January 14, 2018.
Playwrights are poets who get lonely. – Joy Gregory
I’ve written poetry as long as I can remember writing. And early on, I never saw a distinction between poetry-as-genre and the poetry found in a text of any genre. I intuitively understood poetry as a way to communicate something that transcends the specific, by means of the specific.
Yes, I’m aware that my definition is by no means universal. And I’m not trying to convince anyone to agree with me. I’m aware of the debate between the timely vs. timeless aspects of art, the universal vs. the specific. I respect that debate. But I’m not participating.
Neither am I precious about poetry. I don’t say that it is something I have to do, or I would die. I wouldn’t die. Though I suppose I’d be even more messed up than I am.
I aways return to it – even after having sworn if off more than a few times. I can’t avoid it – writing or reading whatever genre I stumble into.
When I ask myself what a poetry community might mean to me, I’m at a loss. When I was a child, we moved so frequently, and carried with us so many secrets, I found companionship in books. Dr. Seuss and A.A. Milne. Judy Bloom and Stephen King. Dickinson and Millay. It was a diverse community. Millay wrote plays. Helen Hayes wrote a memoir-cum-anthology-cum-love letter to the dead authors who wrote for her.
There was Shakespeare.
It’s always been about writing to the dead, I think. Even when addressing the living, I looked over their shoulder, with the faith that the people who spoke to me – I could speak back to, just as clearly. Eventually. With practice. Even if I’d landed on the wrong planet, at the wrong time to fit in. It is a comforting delusion that is difficult to walk away from.

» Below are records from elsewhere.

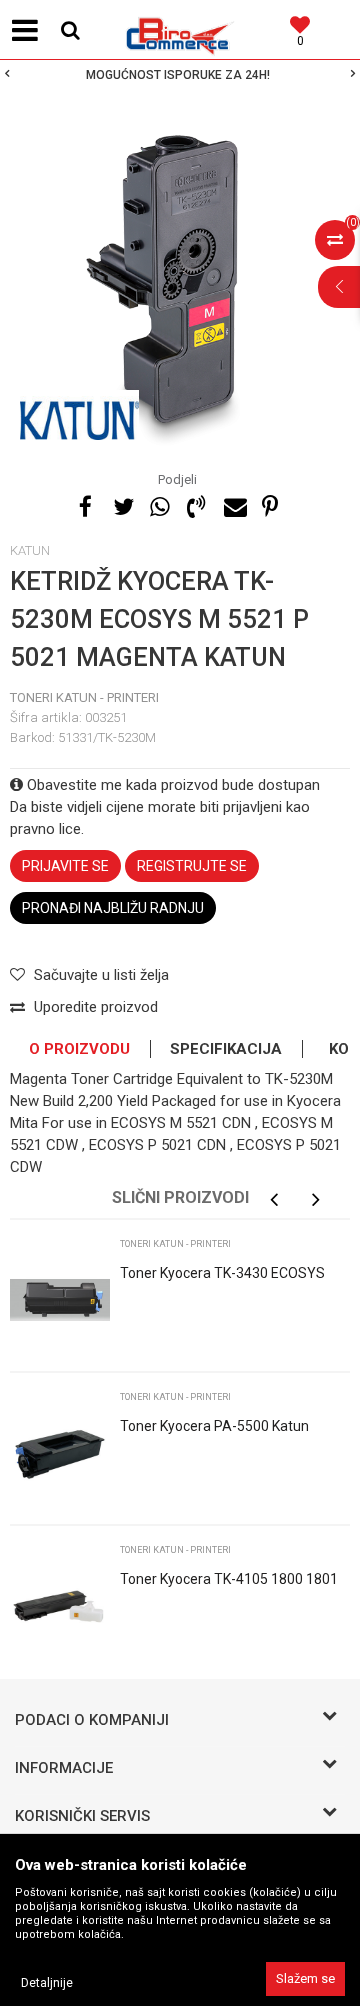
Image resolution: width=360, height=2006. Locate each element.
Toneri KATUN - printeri (84, 697)
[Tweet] (122, 504)
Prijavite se (65, 866)
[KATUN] (79, 415)
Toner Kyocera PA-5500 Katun (214, 1426)
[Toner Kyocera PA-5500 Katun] (60, 1453)
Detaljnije (47, 1983)
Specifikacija (226, 1049)
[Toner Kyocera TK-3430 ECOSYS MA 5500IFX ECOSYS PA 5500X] (60, 1300)
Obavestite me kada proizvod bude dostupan (171, 785)
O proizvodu (79, 1049)
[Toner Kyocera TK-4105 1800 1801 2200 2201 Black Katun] (60, 1606)
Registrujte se (192, 866)
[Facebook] (85, 504)
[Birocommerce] (180, 30)
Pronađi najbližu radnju (113, 908)
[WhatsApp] (159, 504)
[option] (180, 75)
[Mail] (233, 504)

I am the imaginative version of Emilie Dickinson – shouting from the top of the stairs. Genuinely happy for any company, desperately suspicious. Scared.
I am a Norwegian citizen. But not a Norwegian writer. I am not an American writer. A few years ago, I was excited when an American colleague wrote to tell me one of her students wrote about one of poems in her term paper. It turned out she mentioned the poem to criticise my use of formalist terminology.

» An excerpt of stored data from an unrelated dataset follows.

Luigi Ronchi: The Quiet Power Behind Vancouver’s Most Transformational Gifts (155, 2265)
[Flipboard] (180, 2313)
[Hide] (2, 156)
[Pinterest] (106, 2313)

What is a writing community? Am I looking for the salon, or the table where the powerful people sit and write each other into the history books? Am I looking for commiserators, or competitors by which to gauge my progress and commitment?
Am I listening with an ear to conform or with the intention to empathise and learn? Learning to what end? Why do I need/want to be seen, and why do I fear it?
I question my own decision to return to playwrighting. All this time, all these years in a chosen self-exile, comfortably writing to the dead.
And what do I want from the living? Is it that, now, at mid-life (when so little about death is theoretical) I need someone to breathe life into the words while I’m still here?
Am I losing faith?
Am I lonely?
I’ve been considering the spring reboot of This Choice.
I’ve been thinking about what I wanted when I started, what I found fulfilling, and what I didn’t.
I’d wanted conversations. And I did have some really lovely conversations. (One left me in tears!) But when I did get involved in the discussion, I would edit it out – concerned that any listener would think the project was about self-promotion.
As a result, my original idea of podcast “conversations” quickly evolved into straight interviews, in which people talked about themselves, promoted their work. When people asked me my opinion or about my experience, I’d say, “Oh, but we are talking about you” and I’d edit it out.
Several times, when saying goodbye, people thanked me for the “service” I was doing for the community.
Funny that a project I began as a way to reach out and find a sense of kinship became even more isolating for me as a writer.
Something happened lying in the hospital bed this summer. I learned it is important that I am honest with myself about how I spend my time – and why.
I want to try again.
It was never my intension to provide “a service to the community”. As crappy as that sounds – I just wanted to talk with writers I admired.
So. I am the imaginative Emilie Dickinson.